Reproduce the listing between the lines holding "Where should I" and "point(601,13)", inclusive, and omit the pictures.

____ SUPPLIED DATA

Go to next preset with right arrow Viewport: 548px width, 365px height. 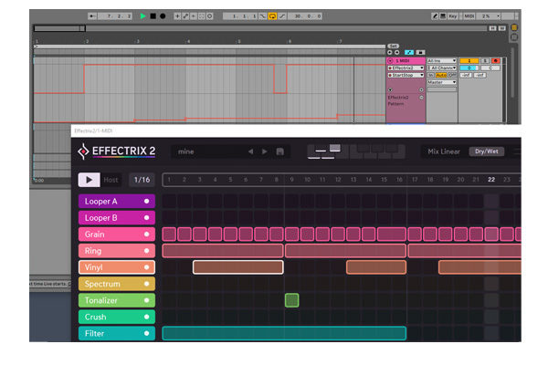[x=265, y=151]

________
____ SUPPLIED DATA

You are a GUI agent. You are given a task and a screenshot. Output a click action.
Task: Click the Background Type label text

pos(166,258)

________
____ SUPPLIED DATA

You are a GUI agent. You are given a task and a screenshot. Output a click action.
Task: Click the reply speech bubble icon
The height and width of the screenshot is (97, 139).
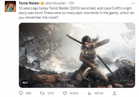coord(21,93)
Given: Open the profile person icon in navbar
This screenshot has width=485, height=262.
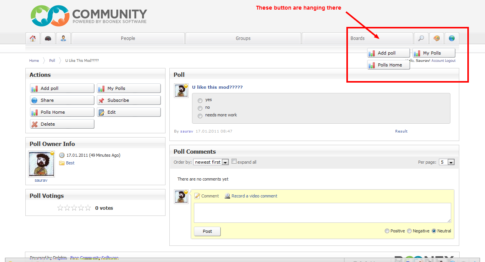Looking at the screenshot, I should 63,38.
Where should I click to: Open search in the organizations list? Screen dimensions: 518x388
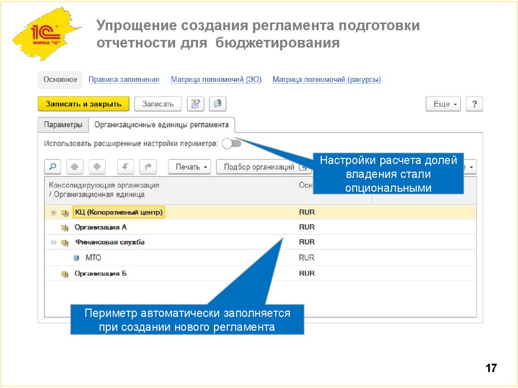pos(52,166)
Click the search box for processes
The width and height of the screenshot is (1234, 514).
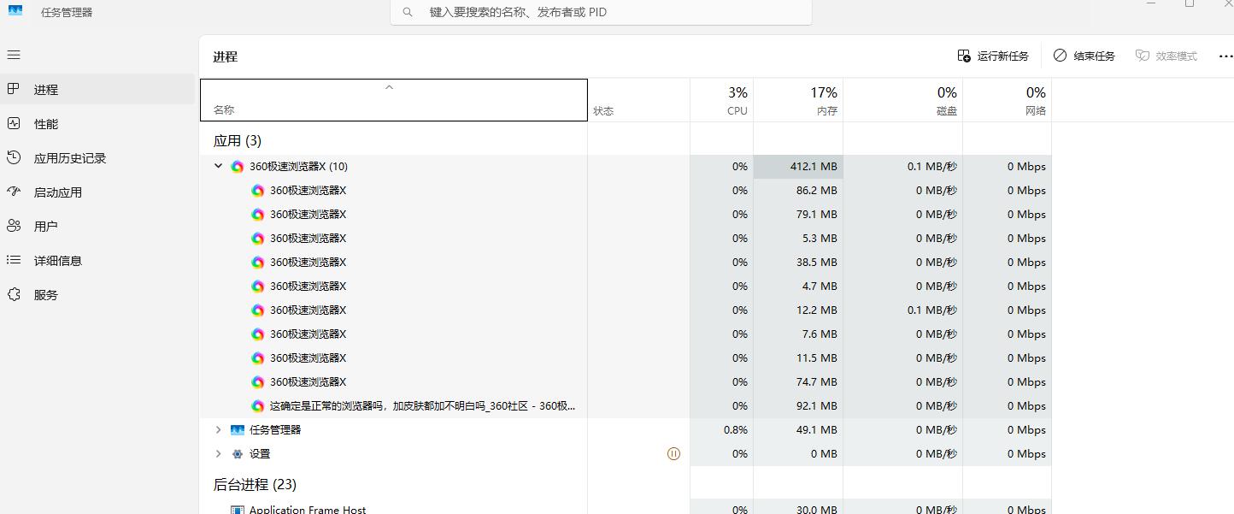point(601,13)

________

EXERCISE OUTPUT —
Where should I click to: Open search in the organizations list? Screen dimensions: 518x388
pos(52,166)
Click the search box for processes
The width and height of the screenshot is (1234, 514).
point(601,13)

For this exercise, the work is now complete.